Therapy using stem cells and progenitor cells has been widely used in the cardiovascular field, particularly the injection of bone marrow mononuclear cells [1418] and endothelial progenitor cells [19, 20]. However, MSCs seem to be more effective for the treatment of limb ischemia [21]. Several in vitro studies [2224] and in vivo studies [7, 2527] indicate that MSCs are an important tool for neovasculogenesis, especially during ischemia, because the reduction in oxygen levels (hypoxia) induces MSCs to form capillary-like structures in vitro[28]. When implanted, MSCs differentiate and acquire characteristics of mature endothelial cells [7, 29], and they can also differentiate into vascular smooth muscle cells and cardiomyocytes [29, 30]. However, one of the greatest potentials of MSCs for neovascularization is related to their trophic effects. MSCs produce cytokines with paracrine effects, can prevent fibrosis and apoptosis, can promote angiogenesis and arteriogenesis and can stimulate the proliferation and differentiation of tissue-specific progenitors, thus contributing to tissue repair [31]. The injection of MSCs from different sources was able to increase blood flow and vascular density in ischemic limbs [7, 27, 32].

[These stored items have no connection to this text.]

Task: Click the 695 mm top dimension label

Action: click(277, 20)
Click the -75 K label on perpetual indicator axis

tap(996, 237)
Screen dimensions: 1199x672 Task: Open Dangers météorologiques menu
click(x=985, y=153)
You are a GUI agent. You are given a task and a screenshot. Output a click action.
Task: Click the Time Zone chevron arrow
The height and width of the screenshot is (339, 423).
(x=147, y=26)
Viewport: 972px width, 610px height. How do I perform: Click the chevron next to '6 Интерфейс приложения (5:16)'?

Some studies have shown differences in the vasculature of different strains of mice [3335]. Chalothorn and colleagues demonstrated that C57/BL6 mice have a greater density of pre-existing collateral vessels in all tissues and a better recovery rate from ischemia compared with BALB/c mice [33]. These differences were due to the increased vessel collateralization, a higher rate of angiogenesis and increased expression of vascular endothelial growth factor (VEGF; baseline and post ischemia) and TNFα in the C57/BL6 mice compared with the BALB/c mice. These differences were due to a polymorphism in the cis-acting gene of VEGF-A of BALB/c mice on chromosome 17 that reduced the transcription and expression of this gene in response to ischemia. These observations lead us to question whether MSCs from different strains will provide a difference in the treatment of ischemia. To address this question, MSCs from C57/BL6 mice and BALB/c mice were injected into the ischemic limbs of BALB/c mice to compare the ability of limb recovery from ischemia.

Materials and methods

Isolation and characterization of MSCs from mice bone marrow

Experiments were conducted on 8-week-old BALB/c and C57/BL6 male mice. All procedures were approved by the Research Ethics Committee of the Federal University of São Paulo, Brazil (approval number: CEP 0327/10).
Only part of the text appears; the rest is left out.